Location data for elements and text:
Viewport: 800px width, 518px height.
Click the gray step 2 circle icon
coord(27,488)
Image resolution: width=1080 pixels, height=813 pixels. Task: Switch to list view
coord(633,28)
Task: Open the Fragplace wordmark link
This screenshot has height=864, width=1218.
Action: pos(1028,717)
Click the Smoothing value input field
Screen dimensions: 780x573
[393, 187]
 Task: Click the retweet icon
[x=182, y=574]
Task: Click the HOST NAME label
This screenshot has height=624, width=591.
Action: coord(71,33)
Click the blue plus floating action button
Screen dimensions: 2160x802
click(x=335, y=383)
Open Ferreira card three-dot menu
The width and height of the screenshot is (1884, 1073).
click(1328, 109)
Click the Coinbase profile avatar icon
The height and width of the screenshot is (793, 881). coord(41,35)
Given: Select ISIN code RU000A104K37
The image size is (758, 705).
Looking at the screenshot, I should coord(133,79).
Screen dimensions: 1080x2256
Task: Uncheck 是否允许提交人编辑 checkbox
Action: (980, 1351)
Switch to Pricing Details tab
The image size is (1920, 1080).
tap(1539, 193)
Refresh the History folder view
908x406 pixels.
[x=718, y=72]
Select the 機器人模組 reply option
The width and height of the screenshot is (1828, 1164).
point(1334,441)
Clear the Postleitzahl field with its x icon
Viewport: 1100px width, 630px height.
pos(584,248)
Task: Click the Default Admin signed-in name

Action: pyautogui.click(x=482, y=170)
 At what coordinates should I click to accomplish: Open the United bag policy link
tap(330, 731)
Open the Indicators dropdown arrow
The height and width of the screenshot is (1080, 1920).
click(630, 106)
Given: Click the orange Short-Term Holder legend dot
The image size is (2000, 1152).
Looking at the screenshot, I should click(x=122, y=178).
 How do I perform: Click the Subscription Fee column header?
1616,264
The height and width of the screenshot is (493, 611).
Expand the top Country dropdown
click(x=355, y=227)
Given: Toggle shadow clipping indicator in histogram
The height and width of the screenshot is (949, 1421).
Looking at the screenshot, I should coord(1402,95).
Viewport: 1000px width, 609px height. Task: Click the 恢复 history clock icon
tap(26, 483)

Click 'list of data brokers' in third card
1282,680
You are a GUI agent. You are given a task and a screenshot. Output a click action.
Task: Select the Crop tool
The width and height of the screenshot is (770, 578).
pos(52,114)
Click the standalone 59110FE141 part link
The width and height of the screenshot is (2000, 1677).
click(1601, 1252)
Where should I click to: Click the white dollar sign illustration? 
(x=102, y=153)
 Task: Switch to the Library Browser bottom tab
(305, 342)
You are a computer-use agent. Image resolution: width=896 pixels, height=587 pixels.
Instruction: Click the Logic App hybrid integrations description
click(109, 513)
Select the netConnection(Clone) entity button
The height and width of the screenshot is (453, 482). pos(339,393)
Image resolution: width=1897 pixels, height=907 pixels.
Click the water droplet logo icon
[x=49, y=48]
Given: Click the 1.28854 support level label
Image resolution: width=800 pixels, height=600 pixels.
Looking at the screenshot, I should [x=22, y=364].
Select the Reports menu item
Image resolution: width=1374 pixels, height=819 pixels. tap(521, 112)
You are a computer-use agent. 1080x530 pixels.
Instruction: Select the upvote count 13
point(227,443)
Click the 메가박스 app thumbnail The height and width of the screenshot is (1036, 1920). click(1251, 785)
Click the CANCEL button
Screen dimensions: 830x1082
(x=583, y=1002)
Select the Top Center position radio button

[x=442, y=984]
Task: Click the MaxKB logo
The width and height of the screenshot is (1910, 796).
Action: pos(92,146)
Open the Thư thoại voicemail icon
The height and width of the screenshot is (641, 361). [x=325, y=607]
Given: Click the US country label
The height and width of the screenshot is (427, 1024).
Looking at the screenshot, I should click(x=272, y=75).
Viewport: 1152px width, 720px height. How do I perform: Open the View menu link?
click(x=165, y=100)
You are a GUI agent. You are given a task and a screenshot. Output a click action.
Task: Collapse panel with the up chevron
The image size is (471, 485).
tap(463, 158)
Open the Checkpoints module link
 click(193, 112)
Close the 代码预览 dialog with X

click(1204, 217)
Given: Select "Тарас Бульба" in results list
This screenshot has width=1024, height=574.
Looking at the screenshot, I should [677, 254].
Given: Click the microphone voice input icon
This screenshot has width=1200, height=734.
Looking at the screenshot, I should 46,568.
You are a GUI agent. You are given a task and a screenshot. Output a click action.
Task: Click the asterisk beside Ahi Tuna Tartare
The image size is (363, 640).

**What you should do**
How many lines in the rows above contain the string "with"? Give only the number, and treat uppercase and lowercase letters as different.

**Response to this task**
3